Dataset items:

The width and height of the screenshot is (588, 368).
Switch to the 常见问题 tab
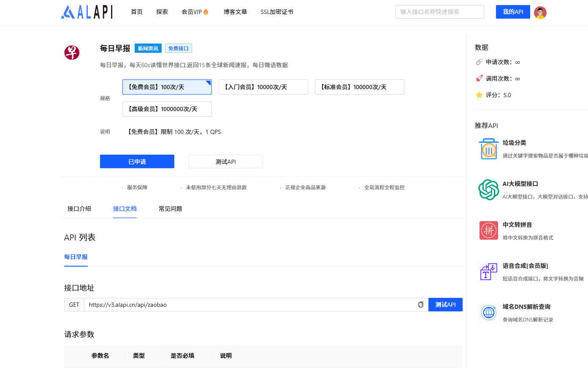[x=170, y=208]
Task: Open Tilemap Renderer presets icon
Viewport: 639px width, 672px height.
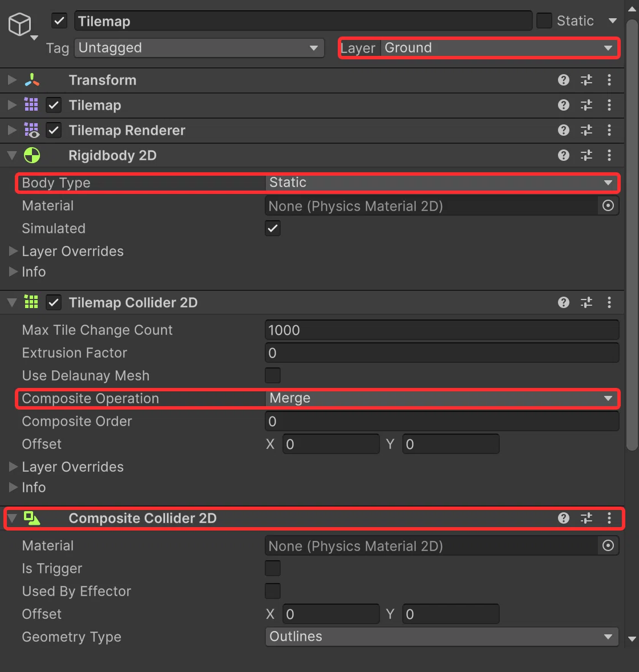Action: (587, 130)
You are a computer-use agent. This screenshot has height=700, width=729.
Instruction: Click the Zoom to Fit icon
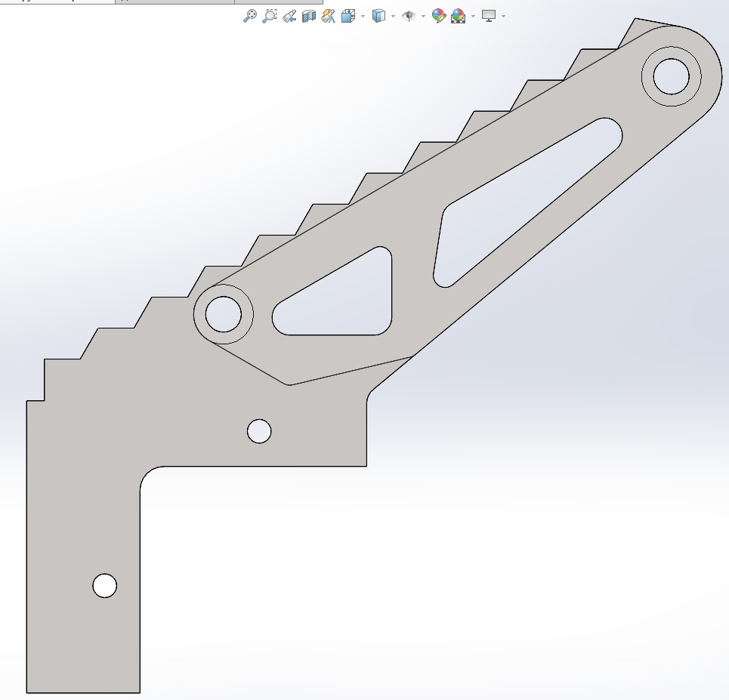249,16
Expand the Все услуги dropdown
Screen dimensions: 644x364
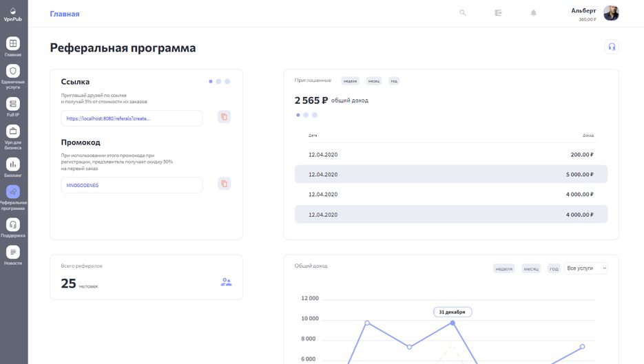coord(585,268)
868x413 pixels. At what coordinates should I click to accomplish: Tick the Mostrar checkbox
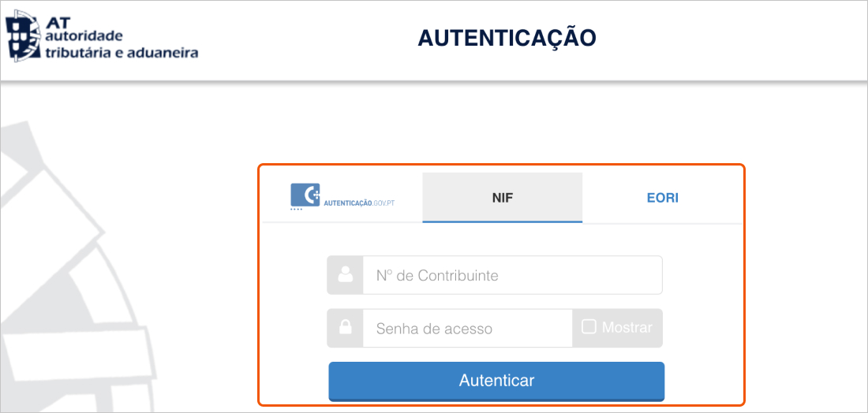tap(589, 327)
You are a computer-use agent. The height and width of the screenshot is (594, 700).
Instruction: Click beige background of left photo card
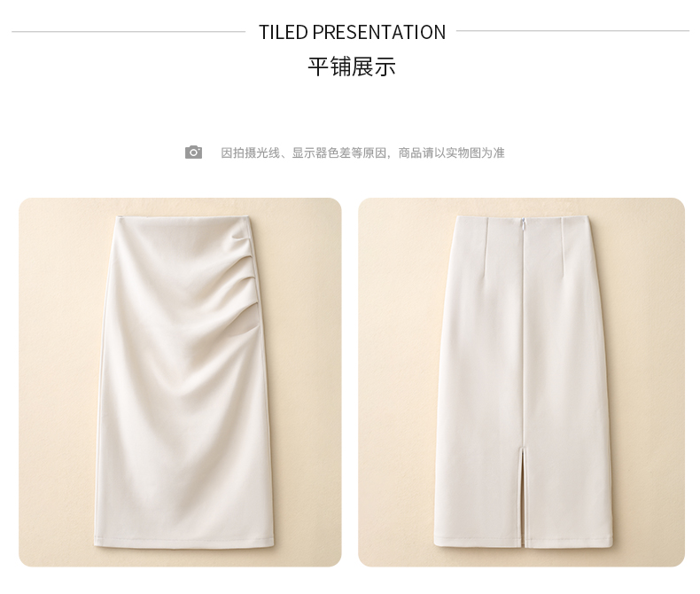tap(58, 379)
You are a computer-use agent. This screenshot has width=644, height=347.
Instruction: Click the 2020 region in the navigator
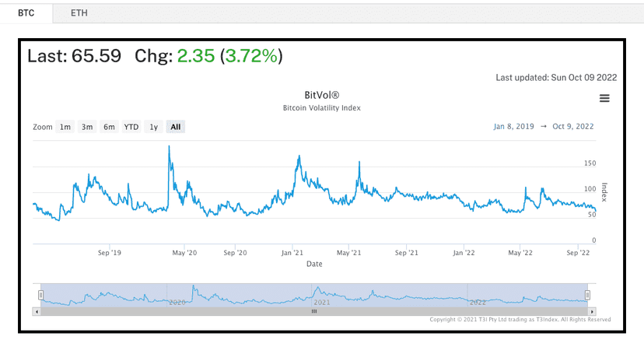177,302
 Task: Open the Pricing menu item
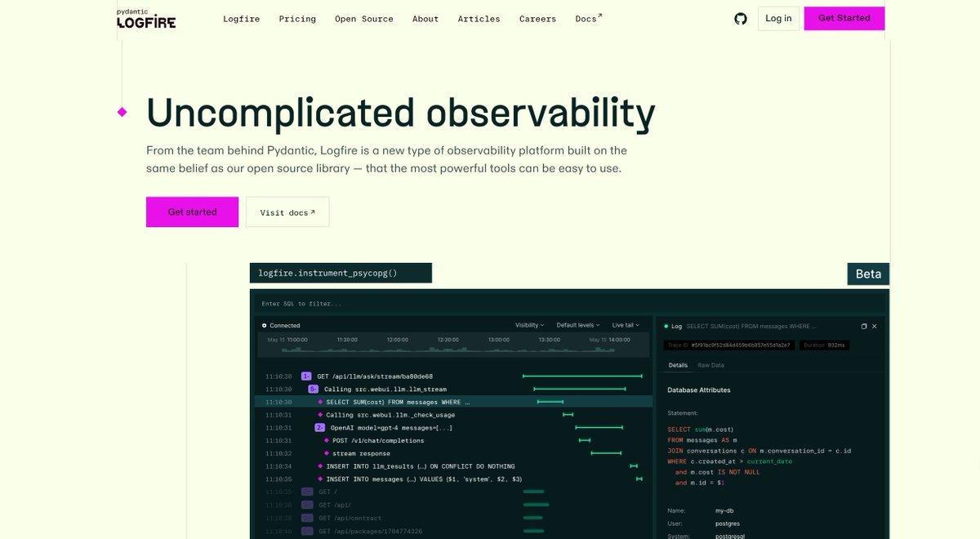(x=297, y=19)
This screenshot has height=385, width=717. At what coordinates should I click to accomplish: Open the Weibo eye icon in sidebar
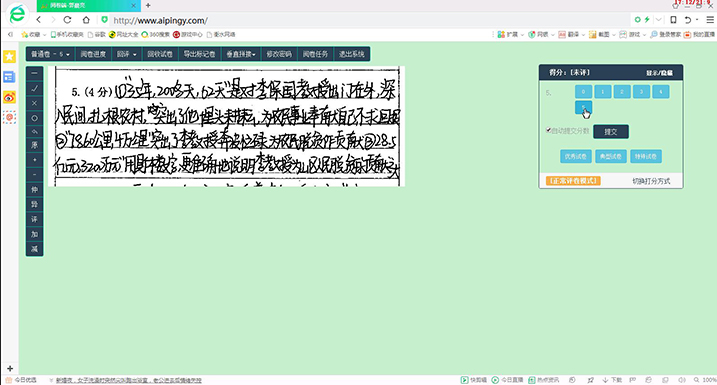coord(9,97)
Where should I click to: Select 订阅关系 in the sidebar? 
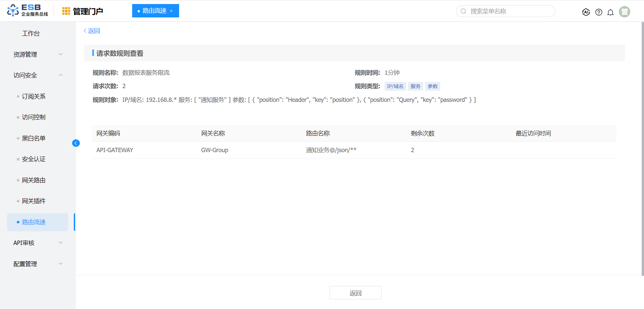[34, 96]
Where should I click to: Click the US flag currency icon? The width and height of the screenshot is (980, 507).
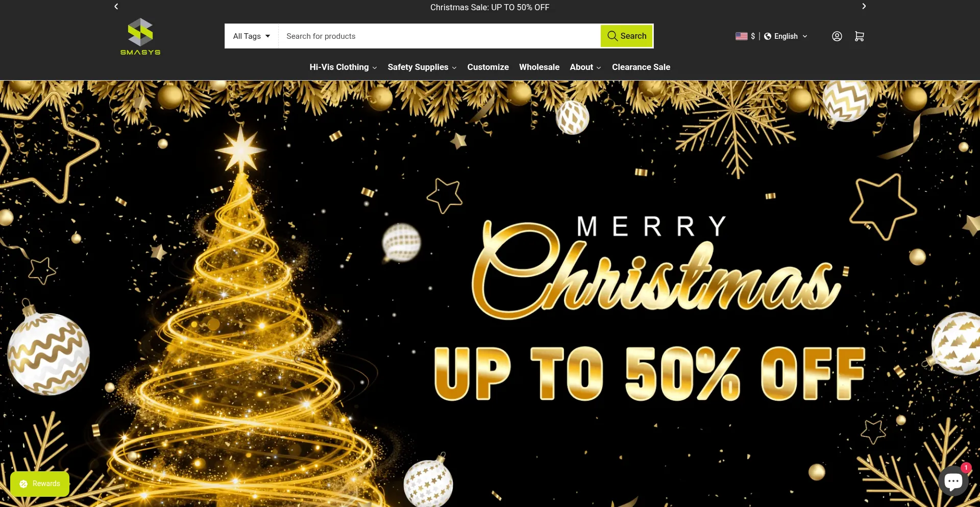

# ACTIVITY
Write out each record exactly as shown, but not its pictures.

# ANSWER SECTION
The width and height of the screenshot is (588, 368).
Switch to the 常见问题 tab
[x=170, y=208]
Task: Open Tilemap Renderer presets icon
Viewport: 639px width, 672px height.
Action: (587, 130)
You are a computer-use agent. This screenshot has height=700, width=729.
Instruction: Click the Zoom to Fit icon
249,16
Expand the Все услуги dropdown
Screen dimensions: 644x364
coord(585,268)
868x413 pixels. At what coordinates should I click to accomplish: Tick the Mostrar checkbox
tap(589, 327)
You are a computer-use agent. The height and width of the screenshot is (594, 700).
Instruction: Click beige background of left photo card
tap(58, 379)
You are a computer-use agent. This screenshot has width=644, height=347.
Instruction: Click the 2020 region in the navigator
177,302
 Task: Open the Pricing menu item
(x=297, y=19)
This screenshot has height=385, width=717. At what coordinates should I click to accomplish: Open the Weibo eye icon in sidebar
coord(9,97)
Where should I click to: Select 订阅关系 in the sidebar? 
[34, 96]
Where should I click to: Click the US flag currency icon? The width and height of the screenshot is (980, 507).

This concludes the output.